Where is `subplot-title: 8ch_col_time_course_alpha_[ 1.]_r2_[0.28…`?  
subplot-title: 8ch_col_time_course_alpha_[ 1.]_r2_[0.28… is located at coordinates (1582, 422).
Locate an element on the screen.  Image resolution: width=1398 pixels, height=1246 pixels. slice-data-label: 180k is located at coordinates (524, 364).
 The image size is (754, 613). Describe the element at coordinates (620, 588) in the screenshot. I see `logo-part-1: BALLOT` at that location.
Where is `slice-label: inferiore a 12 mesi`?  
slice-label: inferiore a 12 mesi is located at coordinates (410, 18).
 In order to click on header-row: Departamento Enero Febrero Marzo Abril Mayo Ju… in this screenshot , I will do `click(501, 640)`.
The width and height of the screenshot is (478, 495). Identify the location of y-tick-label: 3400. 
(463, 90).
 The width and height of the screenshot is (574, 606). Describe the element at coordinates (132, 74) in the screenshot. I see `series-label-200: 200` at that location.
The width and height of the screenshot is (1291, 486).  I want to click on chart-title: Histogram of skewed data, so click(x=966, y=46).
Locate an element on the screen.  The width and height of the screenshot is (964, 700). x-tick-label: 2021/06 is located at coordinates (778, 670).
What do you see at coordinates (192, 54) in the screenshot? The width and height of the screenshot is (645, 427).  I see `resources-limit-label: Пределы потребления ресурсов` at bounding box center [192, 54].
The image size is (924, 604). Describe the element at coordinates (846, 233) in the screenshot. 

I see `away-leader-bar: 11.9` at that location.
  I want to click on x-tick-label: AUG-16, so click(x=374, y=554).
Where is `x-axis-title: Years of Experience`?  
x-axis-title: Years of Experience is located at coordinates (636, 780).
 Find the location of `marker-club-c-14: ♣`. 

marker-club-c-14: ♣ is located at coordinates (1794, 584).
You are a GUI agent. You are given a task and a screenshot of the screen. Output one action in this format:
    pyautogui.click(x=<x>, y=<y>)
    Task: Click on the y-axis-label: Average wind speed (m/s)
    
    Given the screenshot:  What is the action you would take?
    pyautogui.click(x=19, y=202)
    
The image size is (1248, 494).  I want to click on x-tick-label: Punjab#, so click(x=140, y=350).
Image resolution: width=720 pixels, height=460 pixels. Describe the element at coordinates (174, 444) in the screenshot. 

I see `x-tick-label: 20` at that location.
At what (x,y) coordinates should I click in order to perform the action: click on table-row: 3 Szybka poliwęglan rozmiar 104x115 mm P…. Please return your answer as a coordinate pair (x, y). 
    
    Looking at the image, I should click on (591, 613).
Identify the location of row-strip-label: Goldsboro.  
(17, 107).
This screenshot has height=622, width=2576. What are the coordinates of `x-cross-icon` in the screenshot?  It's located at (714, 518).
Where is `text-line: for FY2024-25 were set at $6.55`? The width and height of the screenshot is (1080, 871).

● **EXERCISE BRIEF**: Update the listing above by replacing every "Where is" with "What is the location of" and leaving everything else unchanged.

● **OUTPUT OF THE EXERCISE**:
What is the location of `subplot-title: 8ch_col_time_course_alpha_[ 1.]_r2_[0.28…`?  
subplot-title: 8ch_col_time_course_alpha_[ 1.]_r2_[0.28… is located at coordinates (1582, 422).
Locate an element on the screen.  Image resolution: width=1398 pixels, height=1246 pixels. slice-data-label: 180k is located at coordinates (524, 364).
 The image size is (754, 613). Describe the element at coordinates (620, 588) in the screenshot. I see `logo-part-1: BALLOT` at that location.
What is the location of `slice-label: inferiore a 12 mesi`?  
slice-label: inferiore a 12 mesi is located at coordinates (410, 18).
 In order to click on header-row: Departamento Enero Febrero Marzo Abril Mayo Ju… in this screenshot , I will do `click(501, 640)`.
The width and height of the screenshot is (478, 495). Identify the location of y-tick-label: 3400. 
(463, 90).
 The width and height of the screenshot is (574, 606). Describe the element at coordinates (132, 74) in the screenshot. I see `series-label-200: 200` at that location.
The width and height of the screenshot is (1291, 486).  I want to click on chart-title: Histogram of skewed data, so click(x=966, y=46).
Locate an element on the screen.  The width and height of the screenshot is (964, 700). x-tick-label: 2021/06 is located at coordinates (778, 670).
What do you see at coordinates (192, 54) in the screenshot? The width and height of the screenshot is (645, 427).  I see `resources-limit-label: Пределы потребления ресурсов` at bounding box center [192, 54].
The image size is (924, 604). Describe the element at coordinates (846, 233) in the screenshot. 

I see `away-leader-bar: 11.9` at that location.
  I want to click on x-tick-label: AUG-16, so click(x=374, y=554).
What is the location of `x-axis-title: Years of Experience`?  
x-axis-title: Years of Experience is located at coordinates (636, 780).
 Find the location of `marker-club-c-14: ♣`. 

marker-club-c-14: ♣ is located at coordinates (1794, 584).
You are a GUI agent. You are given a task and a screenshot of the screen. Output one action in this format:
    pyautogui.click(x=<x>, y=<y>)
    Task: Click on the y-axis-label: Average wind speed (m/s)
    
    Given the screenshot:  What is the action you would take?
    pyautogui.click(x=19, y=202)
    
The image size is (1248, 494).  I want to click on x-tick-label: Punjab#, so click(x=140, y=350).
Image resolution: width=720 pixels, height=460 pixels. Describe the element at coordinates (174, 444) in the screenshot. 

I see `x-tick-label: 20` at that location.
At what (x,y) coordinates should I click in order to perform the action: click on table-row: 3 Szybka poliwęglan rozmiar 104x115 mm P…. Please return your answer as a coordinate pair (x, y). 
    
    Looking at the image, I should click on (591, 613).
Identify the location of row-strip-label: Goldsboro.  
(17, 107).
This screenshot has height=622, width=2576. What are the coordinates of `x-cross-icon` in the screenshot?  It's located at (714, 518).
What is the location of `text-line: for FY2024-25 were set at $6.55`? The width and height of the screenshot is (1080, 871).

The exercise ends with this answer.